When Domain Pretraining Interferes with Instruction Alignment: An Empirical Study of Adapter Merging in Medical LLMs
This addresses safety-critical instruction following in medical LLMs, but it is incremental as it builds on existing adapter merging techniques.
The study tackled the problem of domain pretraining interfering with instruction alignment in medical LLMs by proposing Weighted Adapter Merging to balance knowledge retention and instruction-following, achieving BLEU-4 = 16.38 and ROUGE-1 = 20.42 on a medical validation set.

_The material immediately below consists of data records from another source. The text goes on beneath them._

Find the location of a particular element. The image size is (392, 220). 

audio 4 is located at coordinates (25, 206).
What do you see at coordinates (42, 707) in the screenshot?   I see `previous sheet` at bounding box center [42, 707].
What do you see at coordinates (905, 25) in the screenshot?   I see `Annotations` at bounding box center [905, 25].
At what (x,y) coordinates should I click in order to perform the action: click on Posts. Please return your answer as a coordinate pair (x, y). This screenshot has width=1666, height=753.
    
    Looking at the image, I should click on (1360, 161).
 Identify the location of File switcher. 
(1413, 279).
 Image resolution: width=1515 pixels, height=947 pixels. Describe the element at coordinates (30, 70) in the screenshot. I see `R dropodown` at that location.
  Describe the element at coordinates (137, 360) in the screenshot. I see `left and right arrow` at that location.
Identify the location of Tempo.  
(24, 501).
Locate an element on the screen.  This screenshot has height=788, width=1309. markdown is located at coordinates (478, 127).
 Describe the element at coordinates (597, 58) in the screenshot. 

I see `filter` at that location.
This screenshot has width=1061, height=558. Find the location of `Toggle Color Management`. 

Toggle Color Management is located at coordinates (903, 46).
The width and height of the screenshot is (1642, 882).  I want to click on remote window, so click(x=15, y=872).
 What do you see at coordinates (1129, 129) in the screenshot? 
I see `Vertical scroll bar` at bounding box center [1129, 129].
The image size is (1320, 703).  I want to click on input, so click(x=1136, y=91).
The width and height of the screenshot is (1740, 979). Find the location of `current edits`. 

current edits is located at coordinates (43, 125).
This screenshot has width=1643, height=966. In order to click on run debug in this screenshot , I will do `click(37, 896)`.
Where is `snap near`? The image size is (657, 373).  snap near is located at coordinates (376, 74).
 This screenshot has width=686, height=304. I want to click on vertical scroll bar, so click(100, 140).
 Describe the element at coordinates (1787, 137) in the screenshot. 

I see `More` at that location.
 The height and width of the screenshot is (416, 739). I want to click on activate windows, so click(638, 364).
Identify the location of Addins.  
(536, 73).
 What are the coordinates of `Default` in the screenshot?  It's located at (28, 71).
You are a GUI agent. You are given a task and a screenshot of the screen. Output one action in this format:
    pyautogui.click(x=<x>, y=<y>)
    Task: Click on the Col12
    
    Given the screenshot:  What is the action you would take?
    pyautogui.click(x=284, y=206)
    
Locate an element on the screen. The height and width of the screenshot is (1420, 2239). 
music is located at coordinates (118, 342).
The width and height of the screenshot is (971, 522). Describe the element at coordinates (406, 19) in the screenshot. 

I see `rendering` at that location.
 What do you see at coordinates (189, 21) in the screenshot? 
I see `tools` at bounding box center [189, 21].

Large language models (LLMs) show strong general capability but often struggle with medical terminology precision and safety-critical instruction following. We present a case study for adapter interference in safety-critical domains using a 14B-parameter base model through a two-stage LoRA pipeline: (1) domain-adaptive pre-training (PT) to inject broad medical knowledge via continued pre-training (DAPT), and (2) supervised fine-tuning (SFT) to align the model with medical question-answering behaviors through instruction-style data. To balance instruction-following ability and domain knowledge retention, we propose Weighted Adapter Merging, linearly combining SFT and PT adapters before exporting a merged base-model checkpoint. On a held-out medical validation set (F5/F6), the merged model achieves BLEU-4 = 16.38, ROUGE-1 = 20.42, ROUGE-2 = 4.60, and ROUGE-L = 11.54 under a practical decoding configuration. We further analyze decoding sensitivity and training stability with loss curves and controlled decoding comparisons.